April 29, 2021

L.S. Halprin, Iain Boal, and Dick Russell

Harvard Book Store and the American Book Center welcome celebrated authors L.S. HALPRIN, IAIN BOAL, and DICK RUSSELL for a panel discussion of Halprin's latest book, An Essay in the History of the Radical Sensibility in America: Hawthorne, Melville, and Whitman. Their discussion will be moderated by e-publishing pioneer LAURA FILLMORE, founder of Open Book Systems, Inc.


How do you use the word "radical?" Committed to the progressive? The cooperative? The communal? The equalitarian?

In so far as social, political, and economic power is sought and wielded in malice, just so far is benevolence radical. The history of social, political, and economic power has been mostly the history of malice. The history of benevolence has been mostly the history of radicalism. The sensibility that loves benevolence has been a radical sensibility.

In An Essay in the History of the Radical Sensibility in America, L.S. Halprin argues that before the middle of the nineteenth century the work of all American radicals was organized to defend some form of sentimental faith in millennial progress; that the work of the great writers of the middle of the nineteenth century was the first to be fundamentally free of the constraints of sentimentality; that despite that generation’s accomplishments, the old sentimentalities have persisted, perpetuating the cycle in which illusions designed to make radicalism’s chances seem better than they are become the disillusions which make them seem worse.

Along the way, Halprin unfolds something of the contribution of Edgar Alan Poe, Nathaniel Hawthorne, Herman Melville, and Walt Whitman to the specific content of the radical sensibility in America. Since the middle of the nineteenth century, the radical’s work has been primarily to accomplish political power. That work and the frustrations of it often leave little energy for the pursuit of a thoroughgoing self-awareness. Halperin's analysis is particularly useful now to remind readers of both the sentimentalities and the wisdoms from which we come.

About Author(s)

L.S. Halprin began sharing his parents’ thrilling embrace of America’s and Europe’s great radical writing in the 1930s. Then in the 1940s he attended Uppsala College, followed by Columbia University. Halprin has taught at Harvard University and the New England Conservatory of Music.

Dick Russell is the author of thirteen non-fiction books on a wide variety of subjects, including three New York Times bestsellers co-written with Jesse Ventura.
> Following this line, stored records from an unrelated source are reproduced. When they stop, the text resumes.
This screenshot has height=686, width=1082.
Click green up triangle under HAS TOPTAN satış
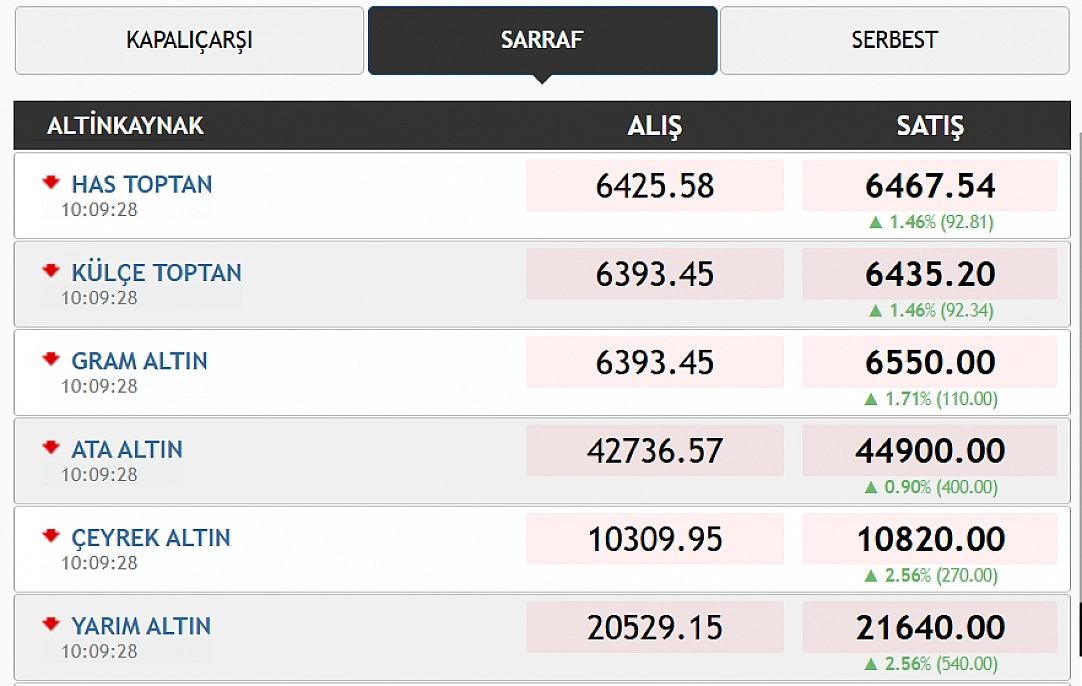874,222
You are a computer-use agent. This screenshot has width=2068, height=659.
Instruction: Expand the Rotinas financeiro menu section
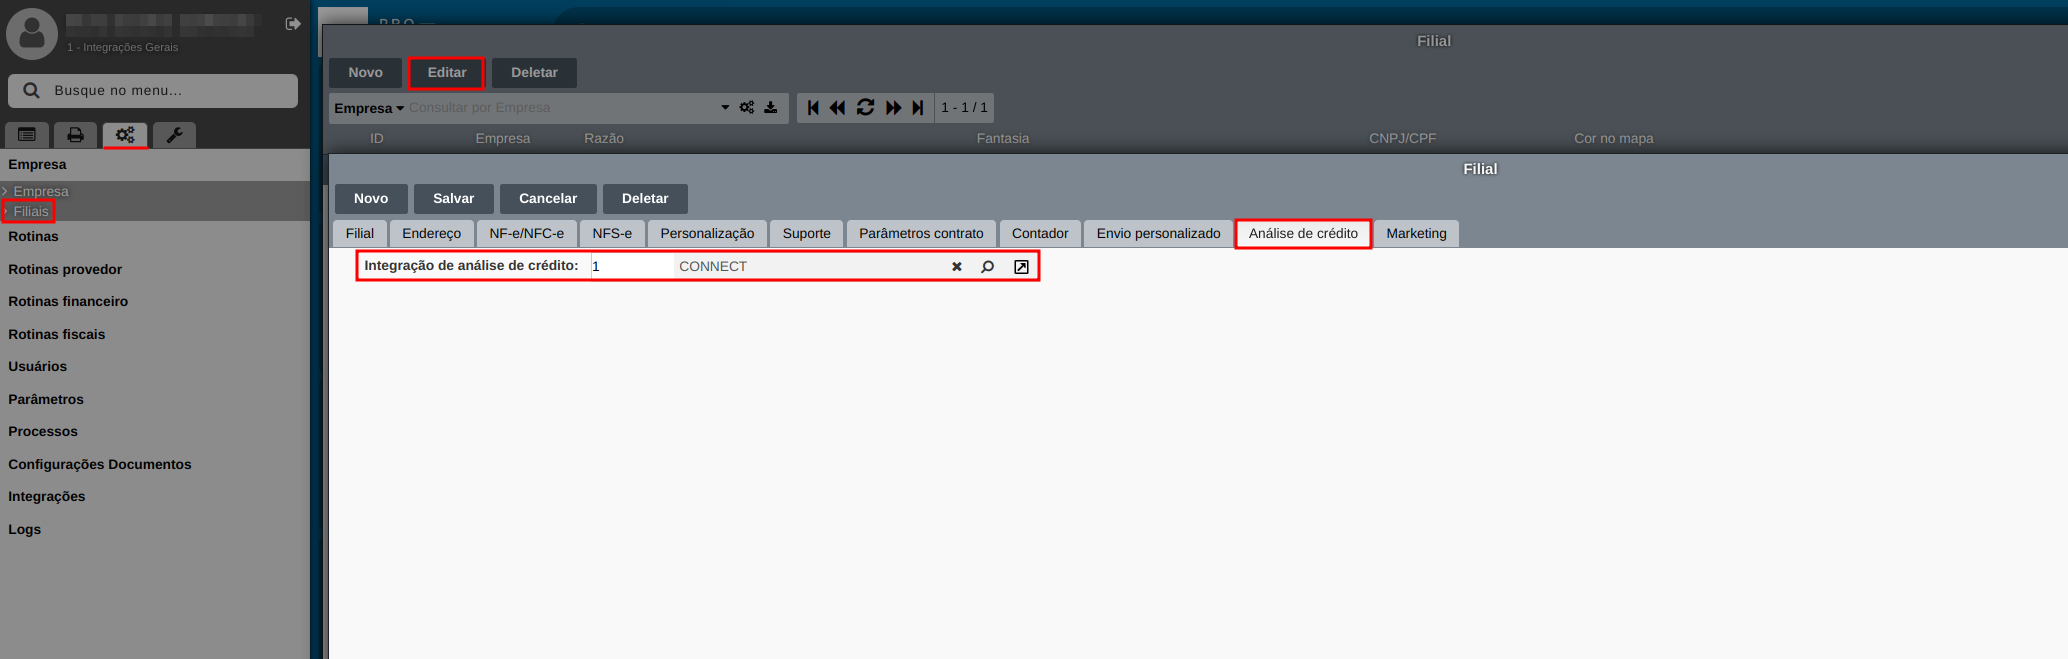click(x=68, y=301)
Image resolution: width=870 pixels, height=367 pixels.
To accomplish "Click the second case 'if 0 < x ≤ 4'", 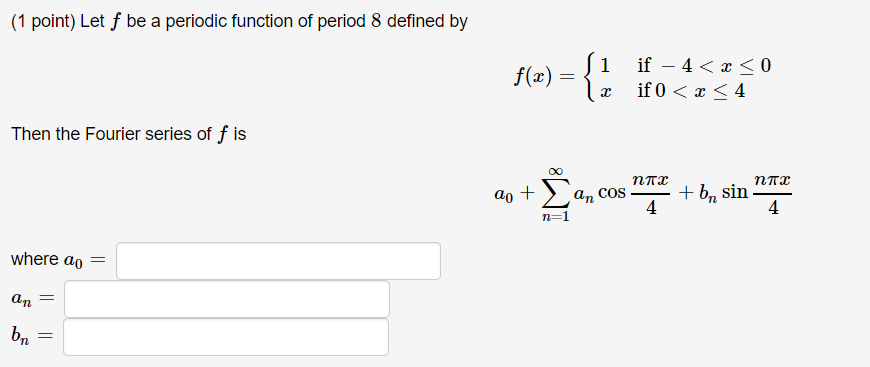I will point(691,91).
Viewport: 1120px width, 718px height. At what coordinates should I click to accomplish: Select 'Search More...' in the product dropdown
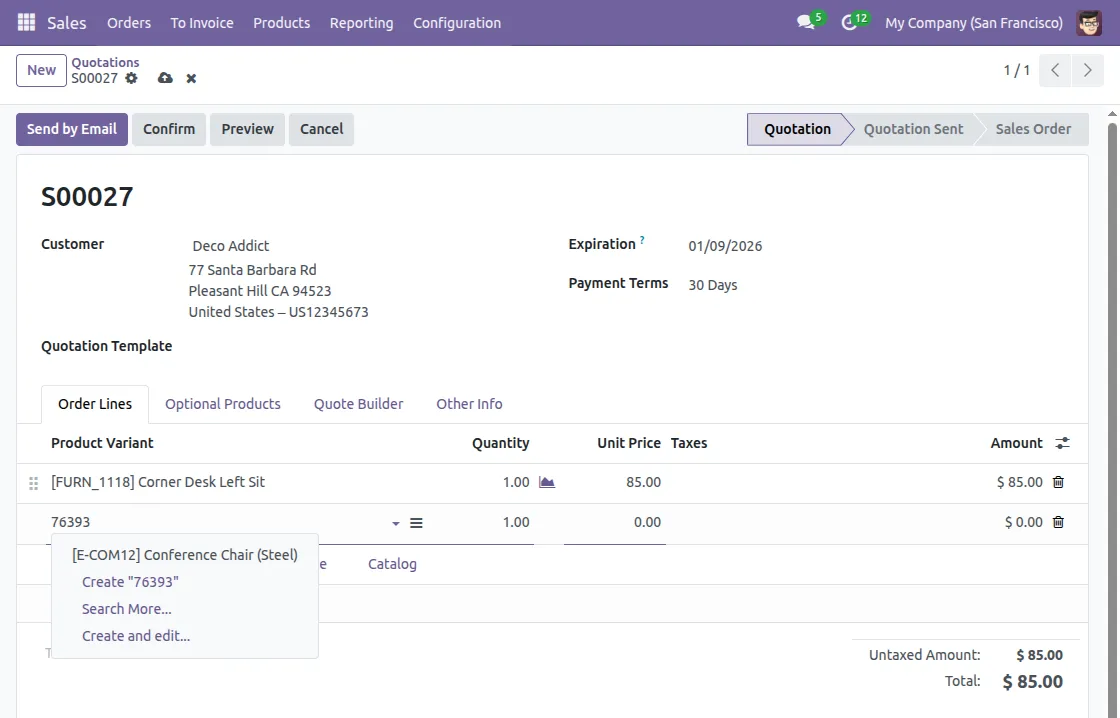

His natural history Eye of the Whale was named a Best Book of the Year by three major newspapers.  His first of several books on the Kennedy assassination, The Man Who Knew Too Much, was called a masterpiece of historical reconstruction by Publishers Weekly.  Russell is the authorized biographer of depth psychologist James Hillman, and his most recent book is Climate In Crisis.

Iain Boal is an Irish social historian of science, technics, medicine and the commons. Educated in the British Isles he moved to Massachusetts in 1982, taught in the History of Science Department at Harvard, was a member of the Pumping Station collective of writers, teachers, artists and artisans, and wrote for the Boston Exchange. After moving to California he held teaching posts at Stanford and UC Berkeley, and a Guggenheim Fellowship in Science and Technology researching the history of the bicycle in planetary perspective. He is a founder of the MayDay Rooms in Fleet Street, London, a social space and safe haven for archives of dissent threatened with loss or erasure.

Laura Fillmore, e-publishing pioneer and literary agent for L. S. Halprin, founded Open Book Systems, Inc. (OBS) in 1982. OBS packaged the first book about the internet, The Matrix: Computer Networks and Conferencing Systems Worldwide, wrote and packaged the first trade book about the internet, The Internet Companion: A Beginner’s Guide to Global Networking, and, as the first online bookstore, sold the first online book, Umney’s Last Case by Stephen King in 1993, for $5 USD per download. Focusing on merging traditional and digital publishing standards and workflows in the 2000s, OBS is flexible by definition and has continued to evolve alongside the ever-changing publishing industry.